What you are asked to do = Reproduce everything from the line containing "Given: Open the" down to the line containing "[x=348, y=185]", both included, without the pictures.

%%

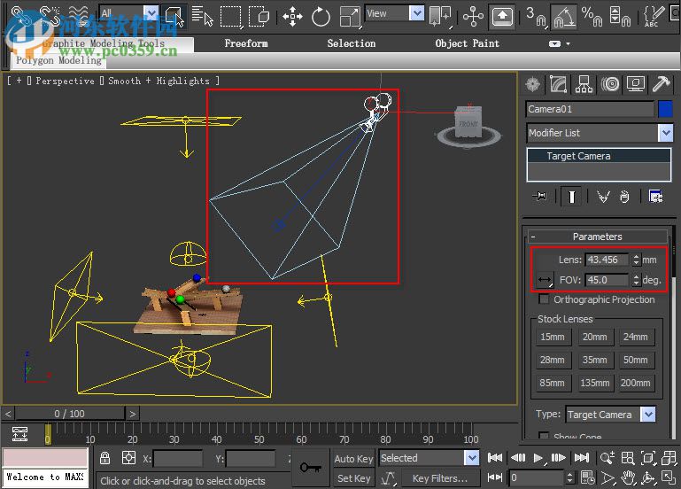Choose the 35mm stock lens
This screenshot has width=681, height=489.
pyautogui.click(x=594, y=361)
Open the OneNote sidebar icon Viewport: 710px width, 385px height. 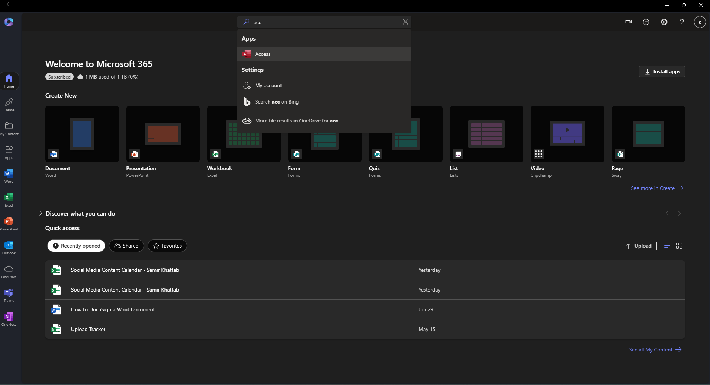(x=9, y=319)
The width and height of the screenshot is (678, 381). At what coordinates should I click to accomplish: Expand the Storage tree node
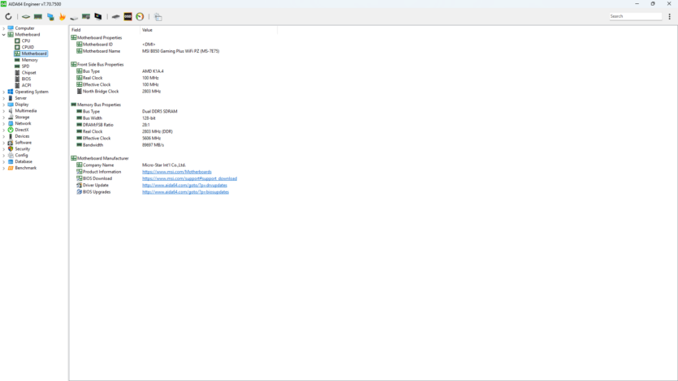(x=4, y=117)
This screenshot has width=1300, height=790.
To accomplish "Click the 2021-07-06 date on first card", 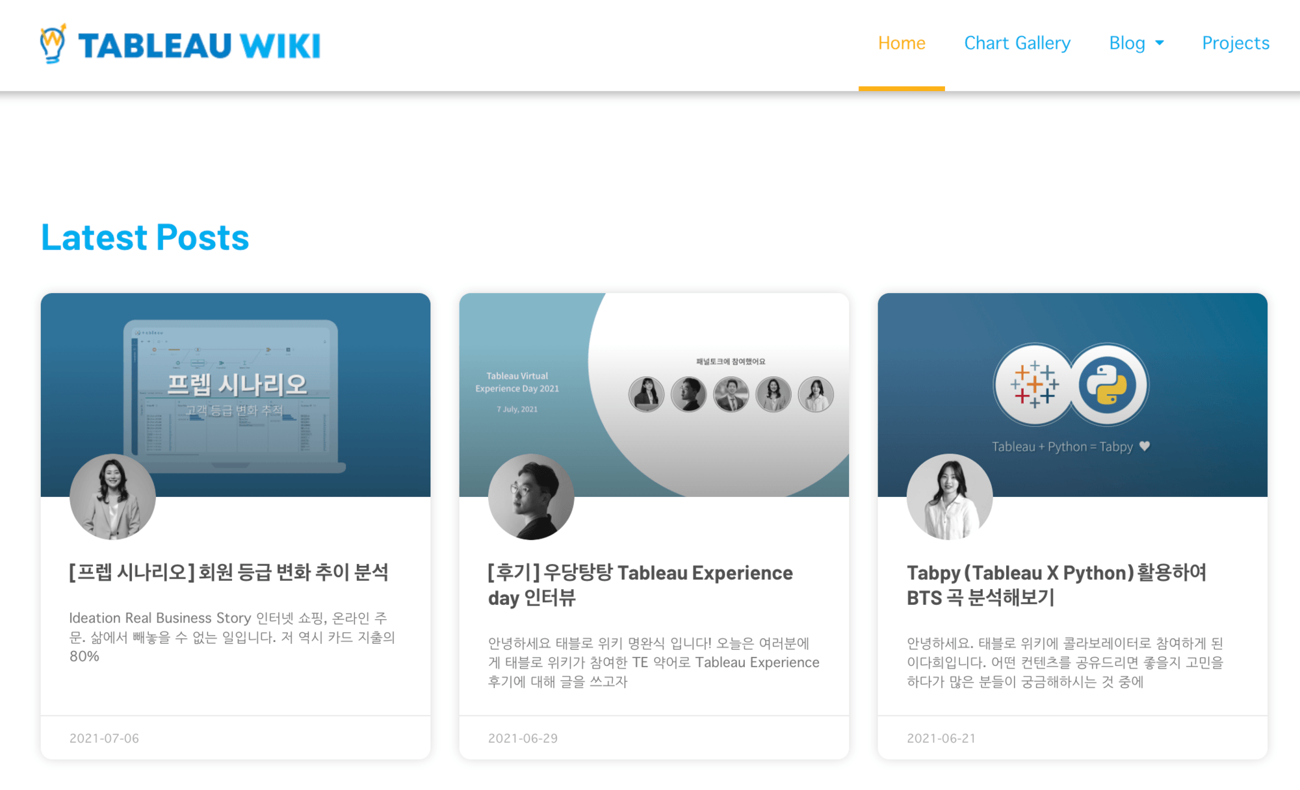I will [104, 738].
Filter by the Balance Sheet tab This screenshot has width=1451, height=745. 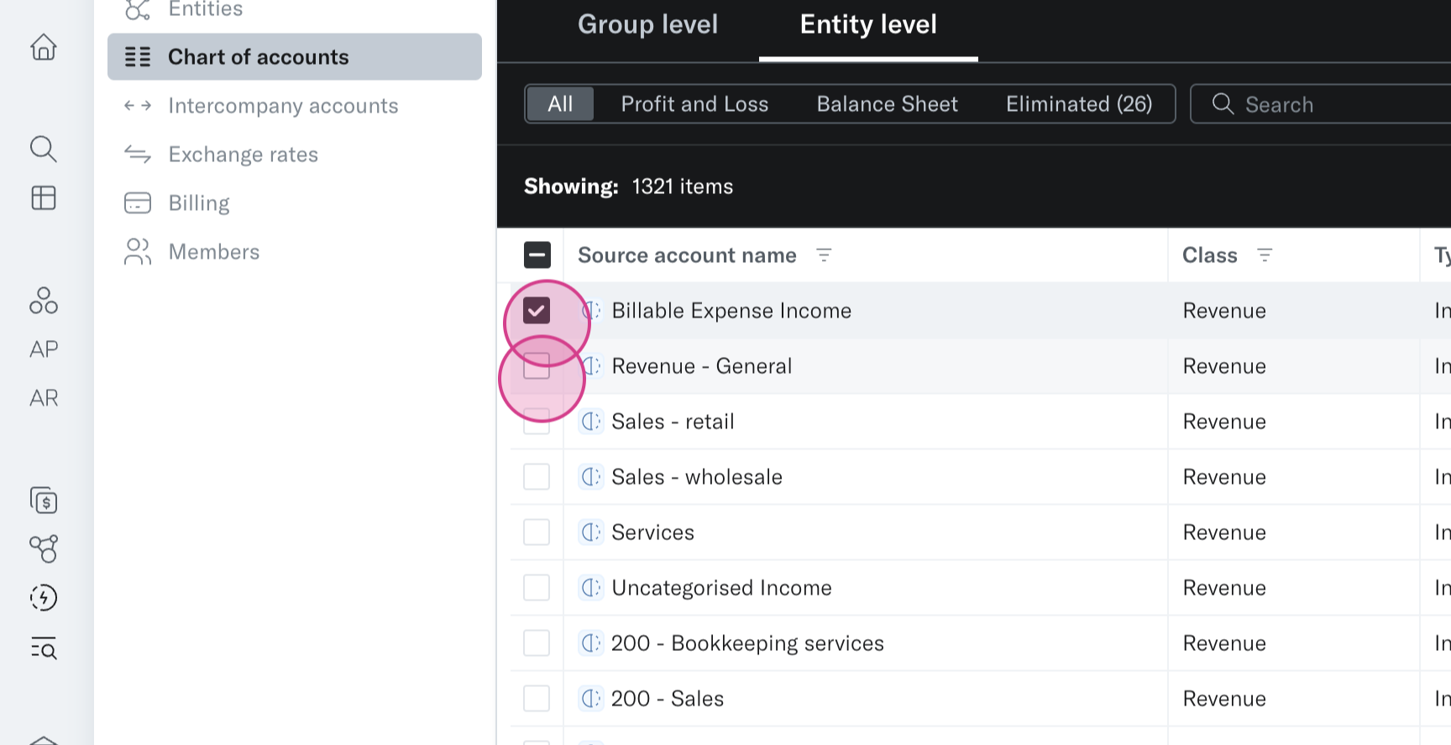point(887,104)
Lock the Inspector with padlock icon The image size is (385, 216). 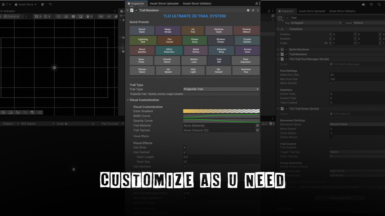(256, 4)
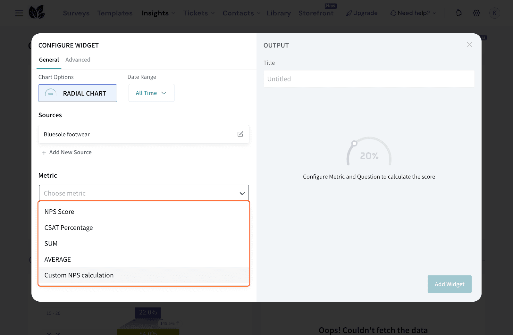Switch to the Advanced tab

click(78, 60)
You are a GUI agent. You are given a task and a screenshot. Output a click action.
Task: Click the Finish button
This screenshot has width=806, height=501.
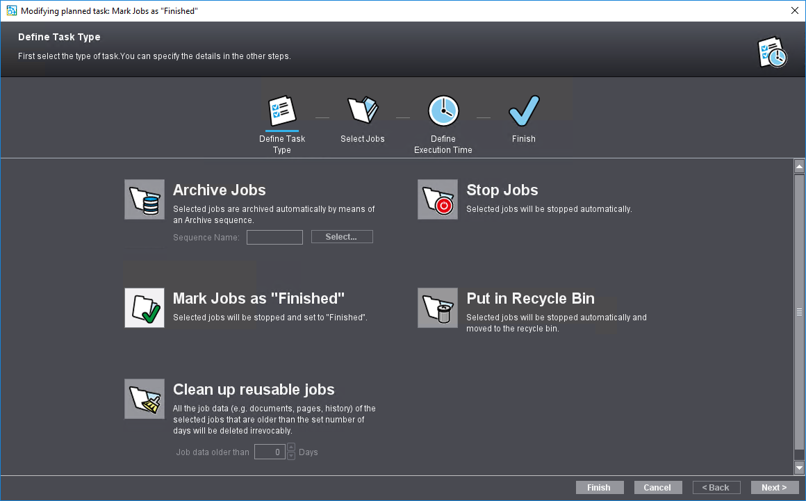(599, 488)
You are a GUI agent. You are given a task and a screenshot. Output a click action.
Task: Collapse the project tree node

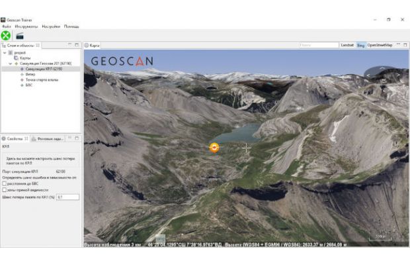click(5, 52)
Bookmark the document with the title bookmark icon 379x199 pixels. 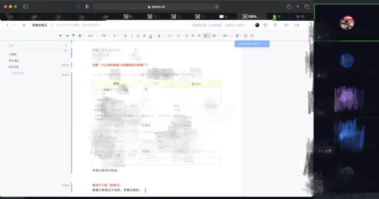52,25
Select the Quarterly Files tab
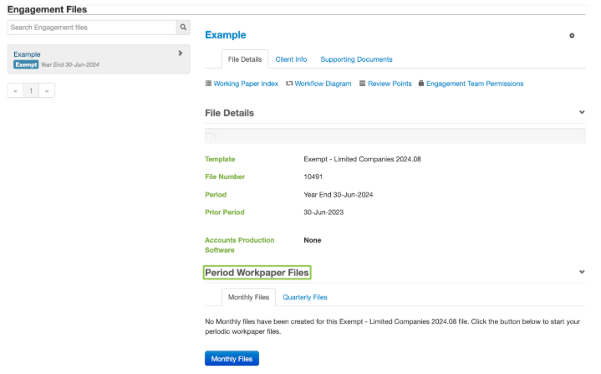The image size is (601, 374). [305, 297]
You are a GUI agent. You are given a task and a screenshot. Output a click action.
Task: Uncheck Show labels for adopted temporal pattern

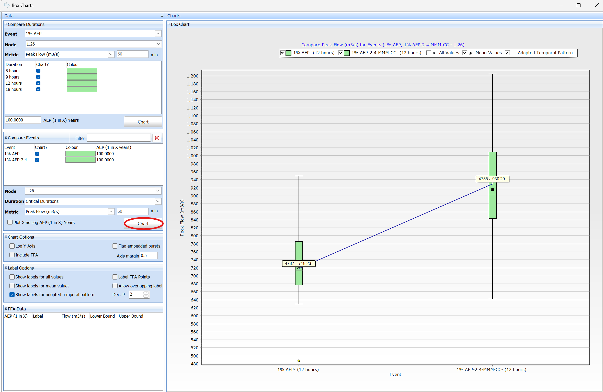tap(12, 295)

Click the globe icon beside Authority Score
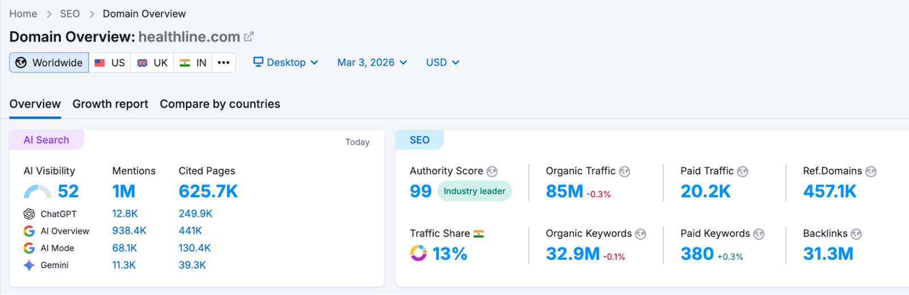[x=492, y=171]
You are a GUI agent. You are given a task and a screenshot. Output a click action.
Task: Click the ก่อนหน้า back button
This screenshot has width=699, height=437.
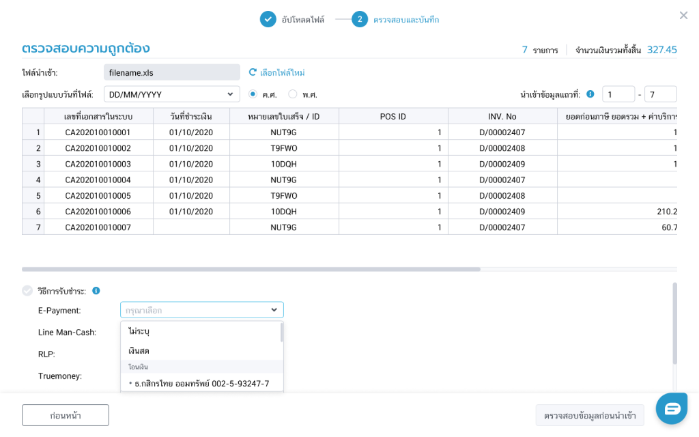(x=66, y=415)
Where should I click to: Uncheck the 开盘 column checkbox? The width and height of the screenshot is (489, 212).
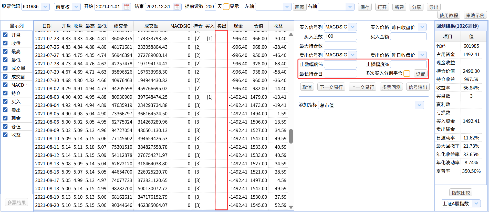(x=5, y=35)
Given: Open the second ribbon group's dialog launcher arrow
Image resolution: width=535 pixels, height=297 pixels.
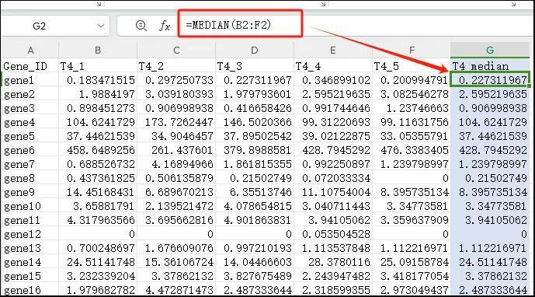Looking at the screenshot, I should coord(324,4).
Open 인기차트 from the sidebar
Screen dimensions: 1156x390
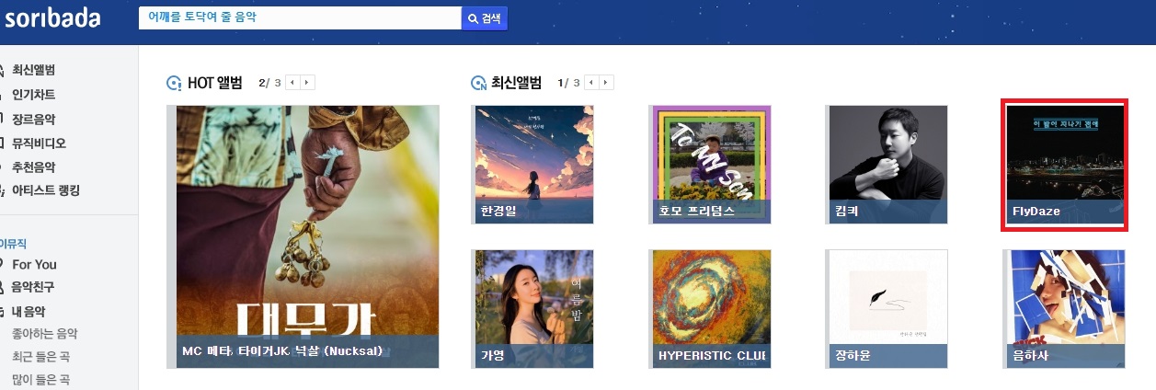[x=33, y=95]
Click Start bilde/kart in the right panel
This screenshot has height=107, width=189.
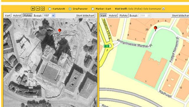[180, 15]
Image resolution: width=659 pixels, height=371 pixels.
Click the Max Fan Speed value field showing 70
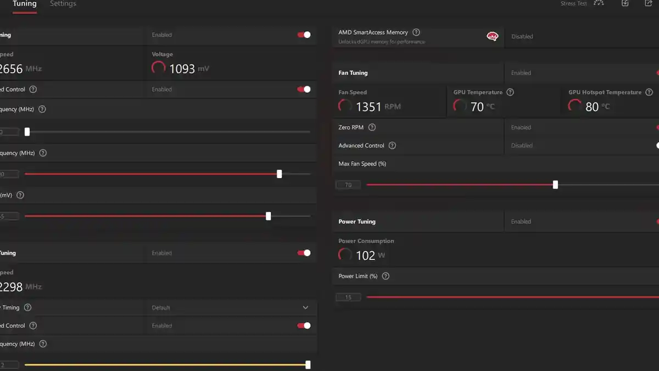[x=348, y=185]
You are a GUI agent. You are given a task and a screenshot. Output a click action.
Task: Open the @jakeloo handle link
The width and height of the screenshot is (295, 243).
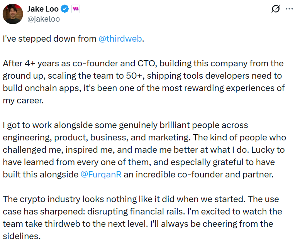click(x=43, y=19)
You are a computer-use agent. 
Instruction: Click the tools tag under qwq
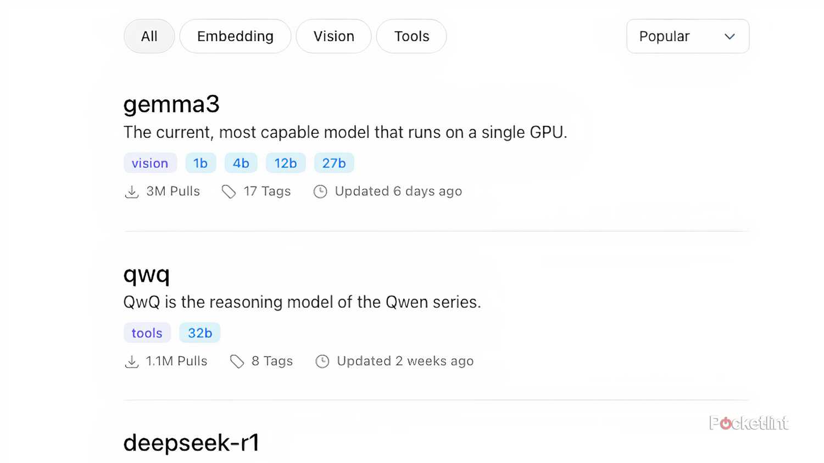point(147,332)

%%

Finished task =
Given: Open the second ribbon group's dialog launcher arrow
Image resolution: width=535 pixels, height=297 pixels.
Looking at the screenshot, I should coord(324,4).
Open 인기차트 from the sidebar
Screen dimensions: 1156x390
[x=33, y=95]
Click Start bilde/kart in the right panel
This screenshot has height=107, width=189.
[180, 15]
Image resolution: width=659 pixels, height=371 pixels.
Click the Max Fan Speed value field showing 70
[x=348, y=185]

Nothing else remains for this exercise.